**AUFGABENSTELLUNG:**
1) Wie lange ist Evo Morales laut dem Text über seine Regierungsbilanz bereits Präsident?
2) Führe den Text über Evo Morales im Anschluss an seinen letzten Satz weiter.

**VORGEGEBENER TEXT:**
------------------------------------
Nach drei Stunden kippt der Soldat ohnmächtig um, er fällt fast in sein Bajonett. Der junge Mann gehört zum Infanterieregiment der bolivianischen Präsidentengarde. Es ist über 30 Grad heiß in La Paz. Die Leibgarde kommt an ihre körperliche Grenzen. Drinnen im Parlament redet und redet Evo Morales, am Ende breitet der frühere Kokabauer fünf Stunden lang eine aus seiner Sicht üerbaus positive Regierungsbilanz aus.

Es ist ein Feiertag in der Hochlandmetropole. Zehn Jahre ist der Indio, der dem Stamme der Aymaras angehört, nun schon Präsident - so lange wie keiner zuvor seit der Unabhängigkeit von Spanien 1825. Es gab Zeiten, als das Land im Laufe des Tages von gleich vier Männern regiert wurde: Das war am 4. August 1981.
------------------------------------
Datenauflistung:

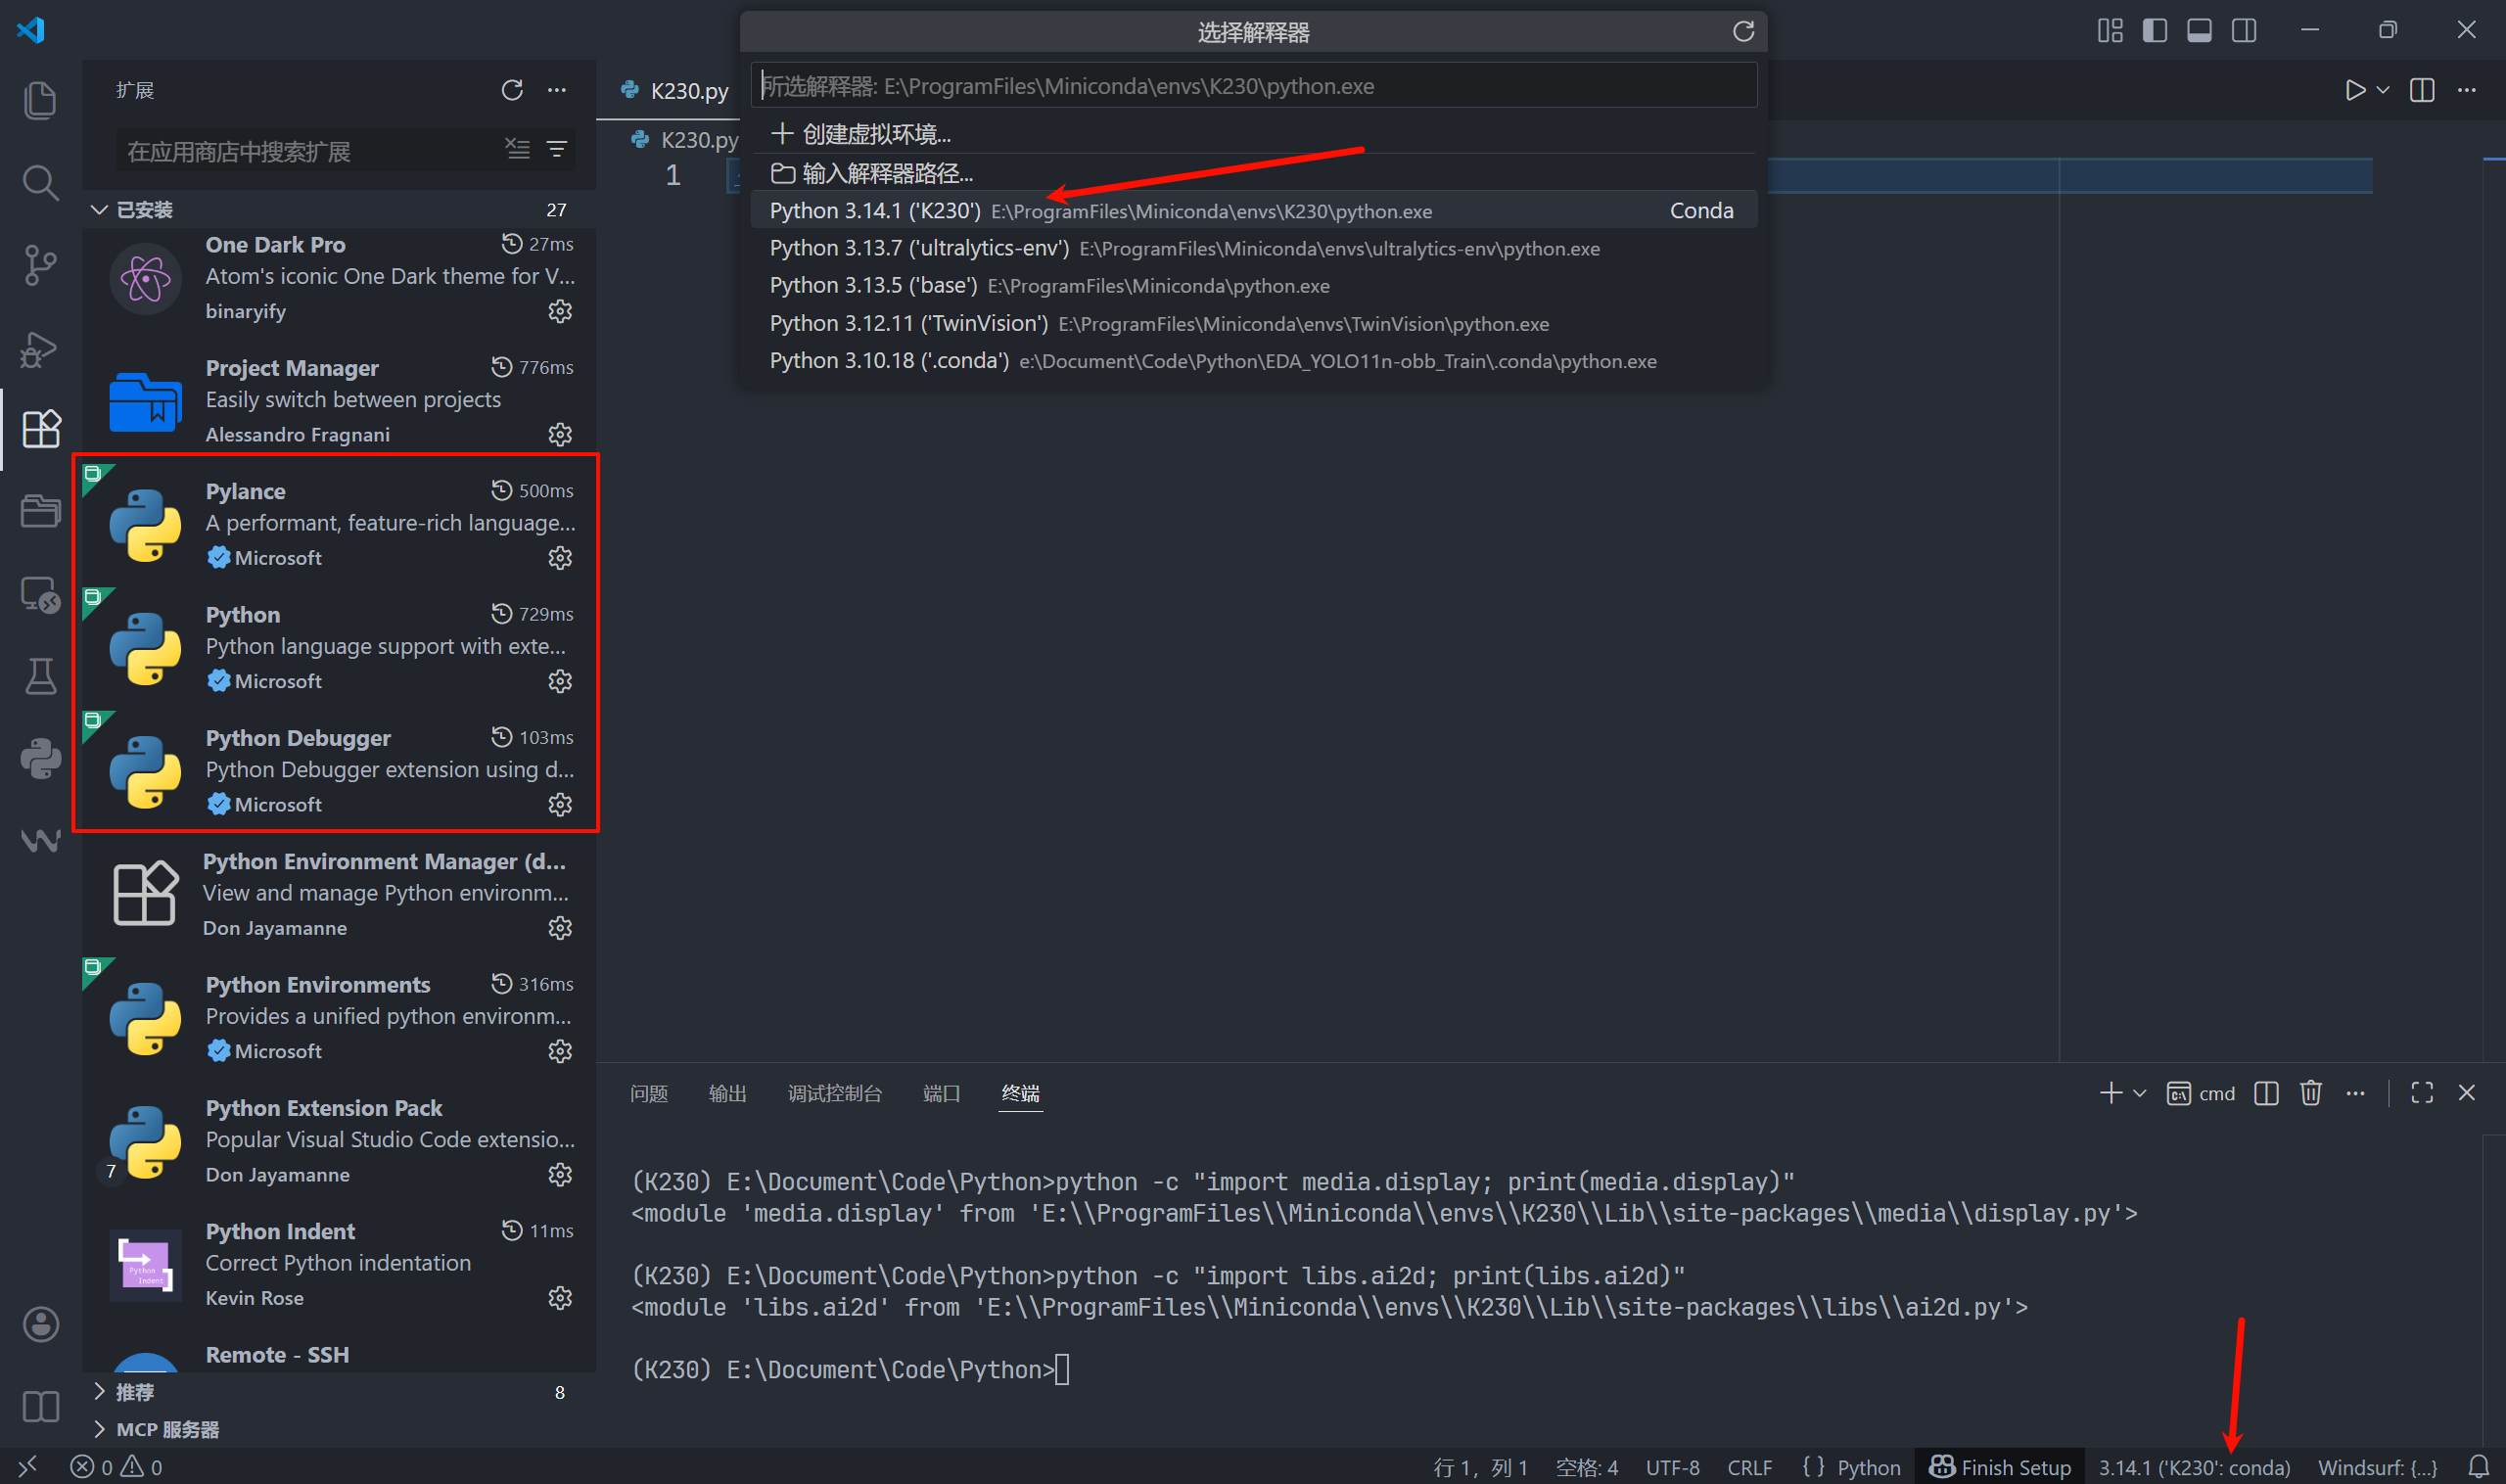Open the Source Control view
Viewport: 2506px width, 1484px height.
click(x=40, y=265)
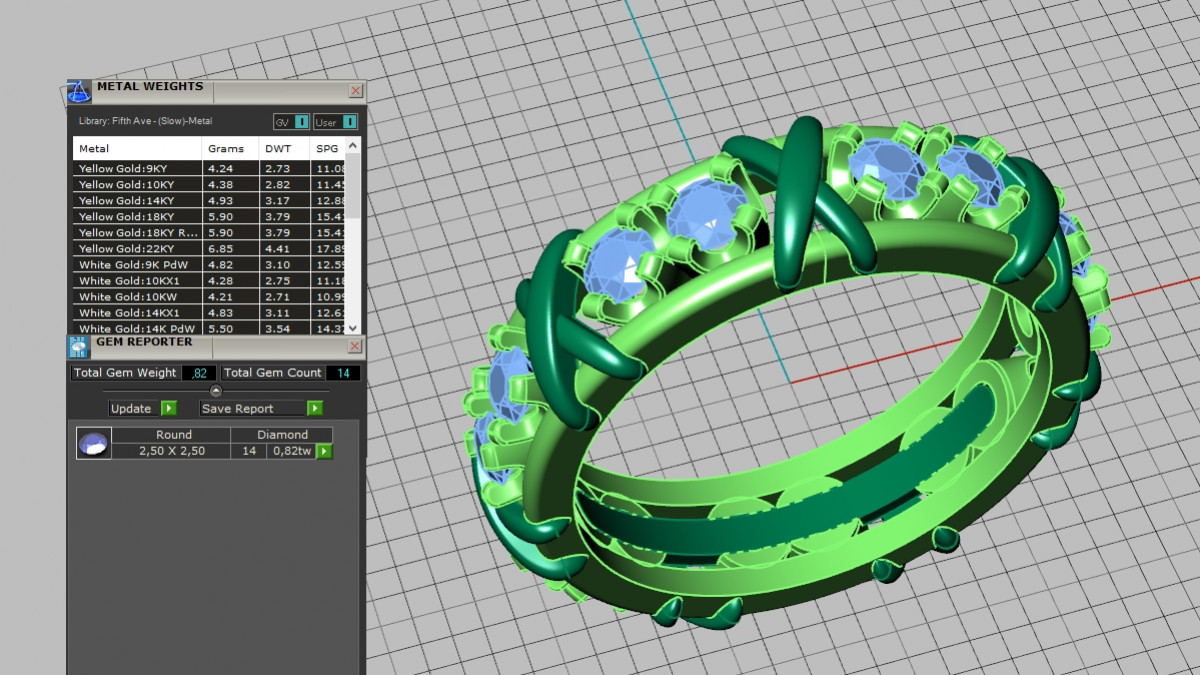The height and width of the screenshot is (675, 1200).
Task: Click the round diamond gem thumbnail
Action: tap(93, 444)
------------------------------------
**LÖSUNGEN:**
1) Seit zehn Jahren, so lange wie keiner zuvor seit der Unabhängigkeit von Spanien 1825.

2)
Aber der seit 2006 amtierende Präsident will noch mehr. Am Sonntag sollen die Bolivianer ihm, der ohnehin schon bis 2019 gewählt ist, per Referendum eine Änderung des Artikels 168 der Verfassung erlauben, damit er bis 2025 im Amt bleiben kann. Er würde gerne erst zum 200-Jahr-Jubiläum der Unabhängigkeit aufhören.

Autoritäre Züge und Korruption

Die nüchternen Zahlen sprechen für Morales: Zwischen 2005 und 2014 ging der Bevölkerungsanteil der Armen von 53 auf 29 Prozent zurück. Im Schnitt wuchs die Wirtschaft um 4,9 Prozent, dank guter Einnahmen aus dem verstaatlichten Gasgeschäft. Die Infrastruktur wurde stark ausgebaut. Kritiker werfen Morales aber autoritäre Züge, zu viel Einflussnahme Chinas auf seine Politik und Rohstoffförderung in ökologisch sensiblen Gebieten vor. Und Morales' Bewegung zum Sozialismus (Mas) ist in Korruptionsskandale verwickelt - in der indigenen Hochburg El Alto etwa, der zweitgrößten Stadt, wurde Bürgermeister Edgar Patana aus dem Amt gejagt, er sitzt im Gefängnis.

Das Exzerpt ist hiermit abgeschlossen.